▸ YOUR TASK:
Working from the records below, repeat exactly the lines starting at the line that contains "Пушистый рекордсмен: померанский" and ending at the line that contains "Просмотров: 888 (74, 1193)", inclusive.
Top of MATERIAL PROVIDED
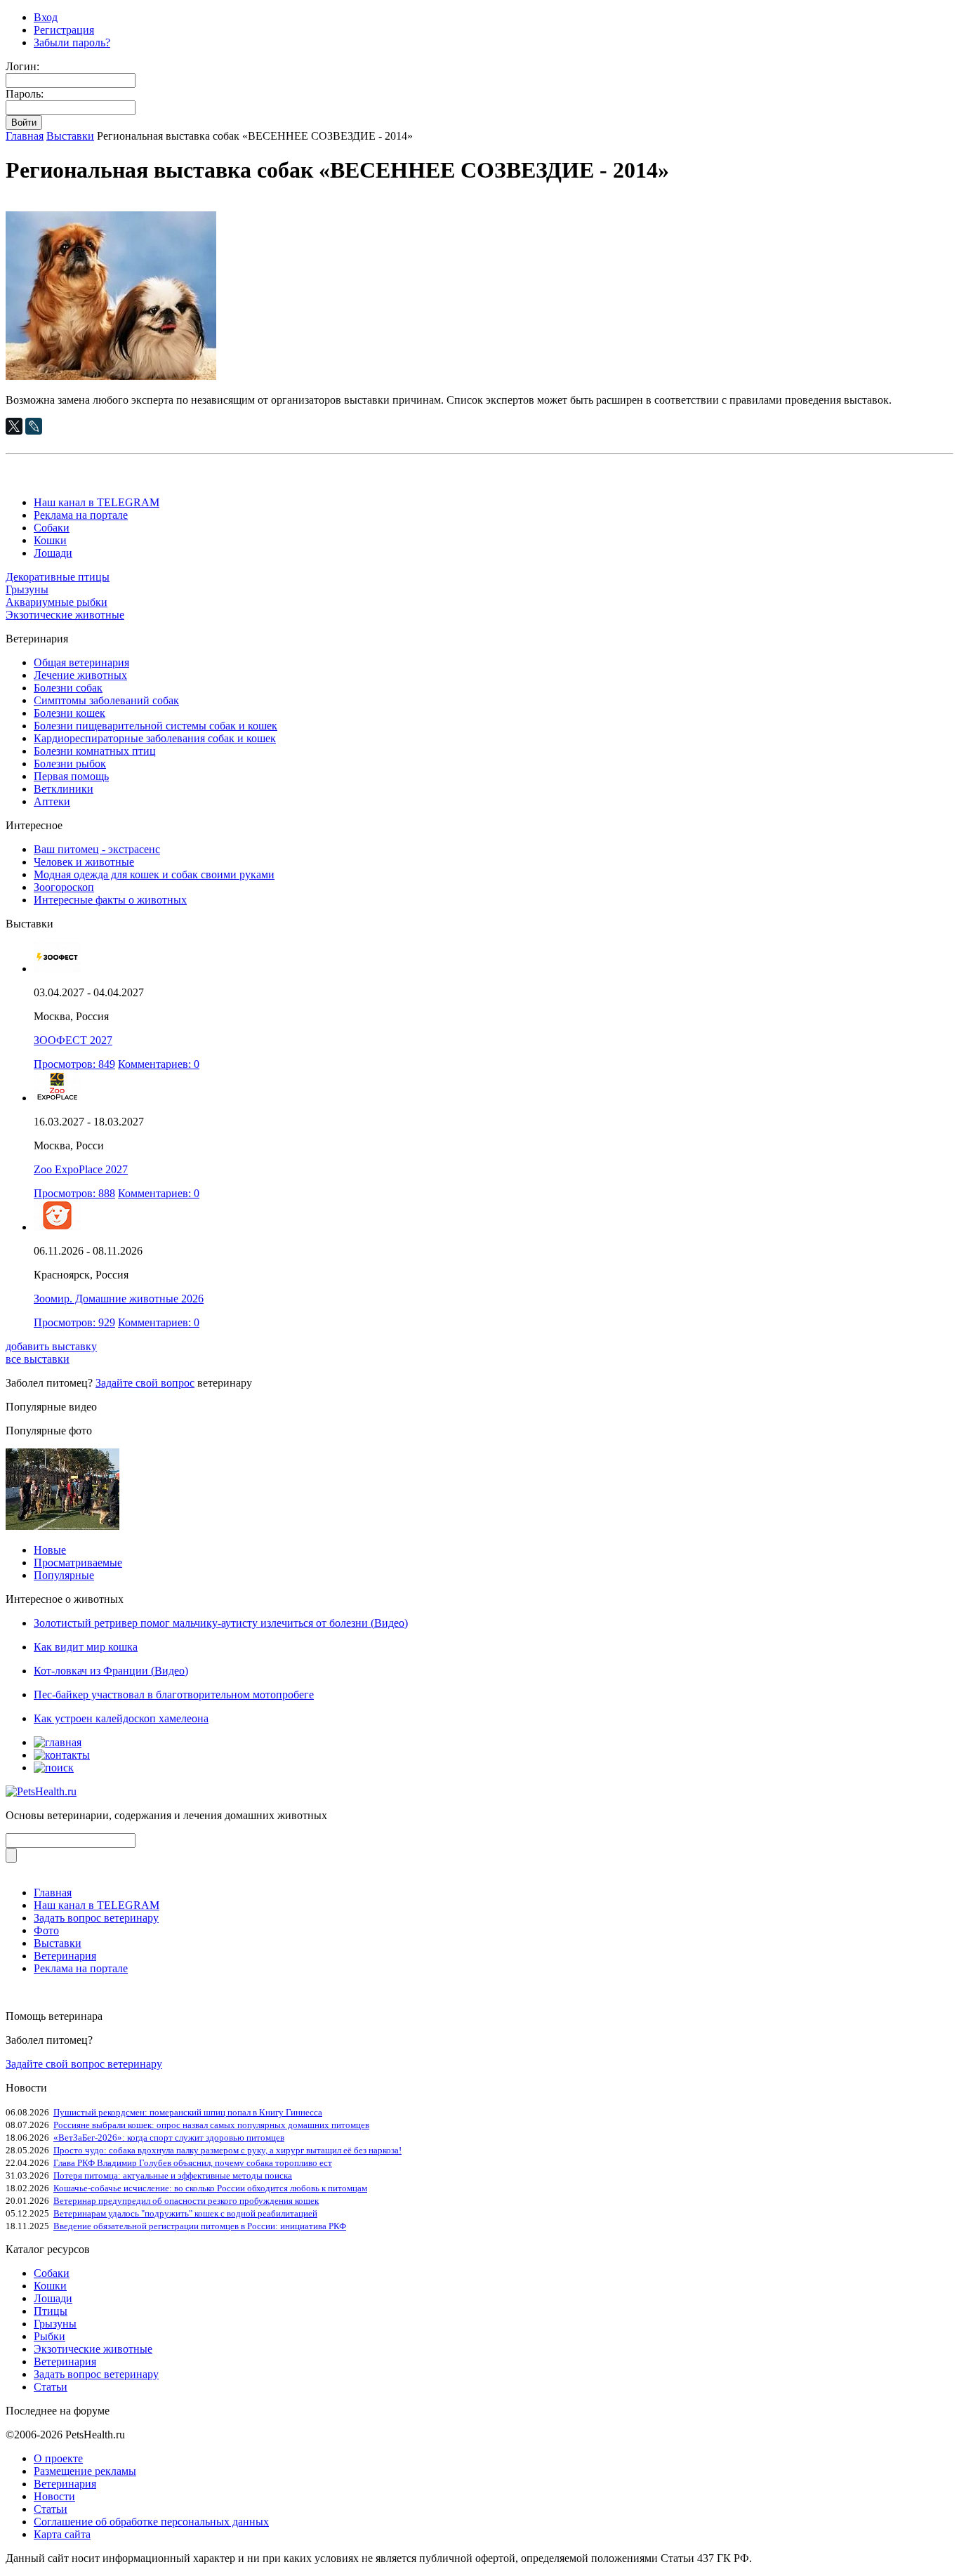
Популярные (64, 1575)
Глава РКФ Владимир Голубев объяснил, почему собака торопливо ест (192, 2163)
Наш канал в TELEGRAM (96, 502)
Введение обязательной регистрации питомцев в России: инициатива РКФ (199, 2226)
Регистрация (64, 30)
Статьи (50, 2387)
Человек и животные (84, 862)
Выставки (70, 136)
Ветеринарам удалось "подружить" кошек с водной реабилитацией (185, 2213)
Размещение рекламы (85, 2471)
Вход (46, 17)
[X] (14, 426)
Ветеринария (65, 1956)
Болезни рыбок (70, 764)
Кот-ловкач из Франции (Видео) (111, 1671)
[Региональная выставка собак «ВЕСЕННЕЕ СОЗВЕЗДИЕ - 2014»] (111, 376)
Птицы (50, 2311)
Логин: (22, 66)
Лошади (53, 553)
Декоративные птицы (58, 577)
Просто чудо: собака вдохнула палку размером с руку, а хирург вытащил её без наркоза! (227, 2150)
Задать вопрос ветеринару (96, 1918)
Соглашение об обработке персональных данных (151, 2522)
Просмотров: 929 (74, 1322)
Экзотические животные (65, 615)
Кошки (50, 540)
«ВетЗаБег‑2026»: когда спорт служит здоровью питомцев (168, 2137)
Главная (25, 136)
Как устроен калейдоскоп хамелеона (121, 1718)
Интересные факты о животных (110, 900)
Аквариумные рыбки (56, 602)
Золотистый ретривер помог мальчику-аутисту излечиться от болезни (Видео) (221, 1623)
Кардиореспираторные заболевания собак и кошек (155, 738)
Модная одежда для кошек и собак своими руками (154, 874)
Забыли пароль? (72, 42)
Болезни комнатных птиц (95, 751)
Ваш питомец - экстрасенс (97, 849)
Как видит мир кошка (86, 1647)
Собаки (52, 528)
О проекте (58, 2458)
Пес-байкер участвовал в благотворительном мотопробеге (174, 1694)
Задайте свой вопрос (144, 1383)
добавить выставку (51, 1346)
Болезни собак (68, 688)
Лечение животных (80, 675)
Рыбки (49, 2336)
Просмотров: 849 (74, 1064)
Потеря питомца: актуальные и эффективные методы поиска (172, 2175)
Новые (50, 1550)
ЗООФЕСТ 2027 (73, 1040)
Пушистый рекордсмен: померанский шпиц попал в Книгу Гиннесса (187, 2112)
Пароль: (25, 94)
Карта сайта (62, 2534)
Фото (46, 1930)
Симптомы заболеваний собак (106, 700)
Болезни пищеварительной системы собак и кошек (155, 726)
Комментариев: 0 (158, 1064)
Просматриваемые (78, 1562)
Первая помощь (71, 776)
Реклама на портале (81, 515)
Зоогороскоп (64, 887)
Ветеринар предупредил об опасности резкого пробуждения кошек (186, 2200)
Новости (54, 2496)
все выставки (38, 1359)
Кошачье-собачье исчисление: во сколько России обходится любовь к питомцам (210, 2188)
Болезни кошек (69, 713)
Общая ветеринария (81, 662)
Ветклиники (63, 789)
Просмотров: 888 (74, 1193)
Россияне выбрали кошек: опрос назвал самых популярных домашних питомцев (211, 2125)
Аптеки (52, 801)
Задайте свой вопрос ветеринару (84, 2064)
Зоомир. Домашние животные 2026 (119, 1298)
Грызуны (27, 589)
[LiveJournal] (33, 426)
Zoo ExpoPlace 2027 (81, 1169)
Bottom of MATERIAL PROVIDED
Top of MATERIAL PROVIDED
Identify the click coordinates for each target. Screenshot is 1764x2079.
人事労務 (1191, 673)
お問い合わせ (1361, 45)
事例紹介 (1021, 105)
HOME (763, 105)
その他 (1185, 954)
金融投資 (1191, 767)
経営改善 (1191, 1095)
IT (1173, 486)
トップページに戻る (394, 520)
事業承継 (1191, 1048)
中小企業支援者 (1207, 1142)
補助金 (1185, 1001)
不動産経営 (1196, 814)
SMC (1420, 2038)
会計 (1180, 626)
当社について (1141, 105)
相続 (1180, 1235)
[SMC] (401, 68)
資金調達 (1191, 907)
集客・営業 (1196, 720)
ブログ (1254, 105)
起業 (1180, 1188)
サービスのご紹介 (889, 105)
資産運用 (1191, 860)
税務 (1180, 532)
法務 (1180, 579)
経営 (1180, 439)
Bottom of MATERIAL PROVIDED
▸ RESULT OF THIS EXERCISE:
Пушистый рекордсмен: померанский шпиц попал в Книгу Гиннесса (187, 2112)
Пароль: (25, 94)
Карта сайта (62, 2534)
Фото (46, 1930)
Симптомы заболеваний собак (106, 700)
Болезни пищеварительной системы собак и кошек (155, 726)
Комментариев: 0 (158, 1064)
Просматриваемые (78, 1562)
Первая помощь (71, 776)
Реклама на портале (81, 515)
Зоогороскоп (64, 887)
Ветеринар предупредил об опасности резкого пробуждения кошек (186, 2200)
Новости (54, 2496)
все выставки (38, 1359)
Кошачье-собачье исчисление: во сколько России обходится любовь к питомцам (210, 2188)
Болезни кошек (69, 713)
Общая ветеринария (81, 662)
Ветклиники (63, 789)
Просмотров: 888 (74, 1193)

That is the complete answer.